Dinah Washington evoked at MRT
By SALLY CRAGIN  |  February 20, 2007
070223_inside_dinah
Laiona Michelle

Rare is the biographical theater piece that seems to create a new genre of theater. But such a one is on view at Merrimack Repertory Theatre (through March 11). DinahWas, Oliver Goldstick's tightly scripted, Obie-winning musical revue/narrative about the life of Dinah Washington, is ingenious and engaging and turns out to be about much more than the singer’s life.

Dinah Was would be entertaining even if all it did were to present singer/actor Laiona Michelle crooning Washington’s signature hits, which include “What a Diff’rence a Day Makes” and “Come Rain or Come Shine.” But it does much more. Goldstick has taken vignettes from Washington’s life and interwoven them with her jazz and blues standards. And the writing and the characterizations are so skillful that the script moves easily forward and backward through time. (Merrimack's projected titles pinpointing year and locale also help.)

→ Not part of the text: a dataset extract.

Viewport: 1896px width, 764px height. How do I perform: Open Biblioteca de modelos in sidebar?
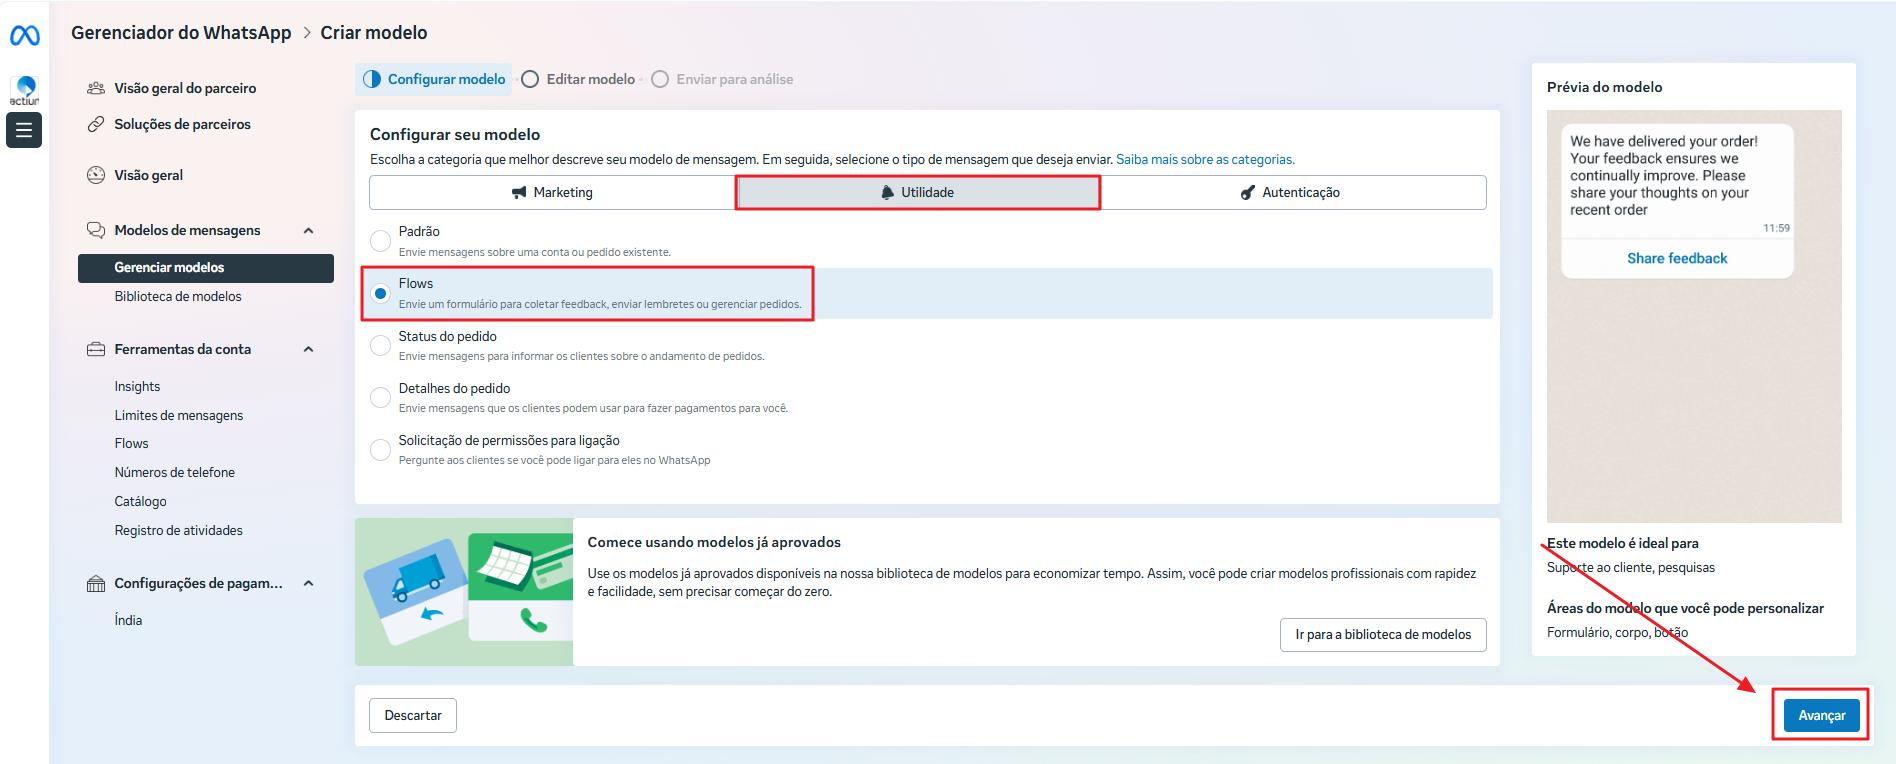pos(178,296)
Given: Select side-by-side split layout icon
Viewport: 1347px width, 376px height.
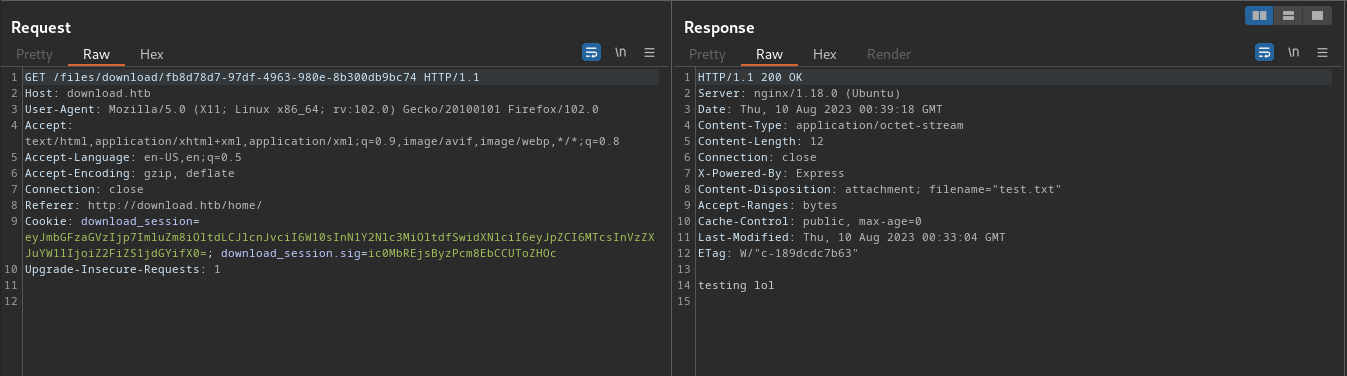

The play begins with Washington’s arrival at Las Vegas’s Sahara Hotel in November of 1959 to perform a show she hopes will be her breakthrough gig as a crossover artist. But it’s a long walk to the stage when the singer discovers that there’s no room at the inn for people of color. Instead, a fleet of trailers awaits in the parking lot. What’s an acolyte of Billie Holiday to do? Stage a lobby sit-in while still in her underwear (a tightly structured black slip). “The Queen of the Blues prefers indoor plumbing,” she tells the officious manager before launching into the mournful ballad “Bad Luck” (by Washington and Juanita Hall).

The two-act play goes on to offer a bone-chilling look at the institutional racism of the day, which is cunningly countered by Washington’s white record-company boss, Sam Greenblatt (W.T. Martin). But more enthralling than the social picture is the character of Washington herself. She’s a pistol — impatient, headstrong, ambitious. In the scenes with her mother, Mama Jones (played with vicious righteousness by Nadiyah S. Dorsey), you see exactly why she is as she is. Mama is quick to judge her talented daughter, finding fault with everything from her name change (from Ruth Jones) to her fashionable fur coat. “I can’t be walking on stage like I just walked out of the cotton fields of Tuscaloosa, Alabama,” Dinah tries to explain. “So now you ashamed of where you from,” Mama retorts.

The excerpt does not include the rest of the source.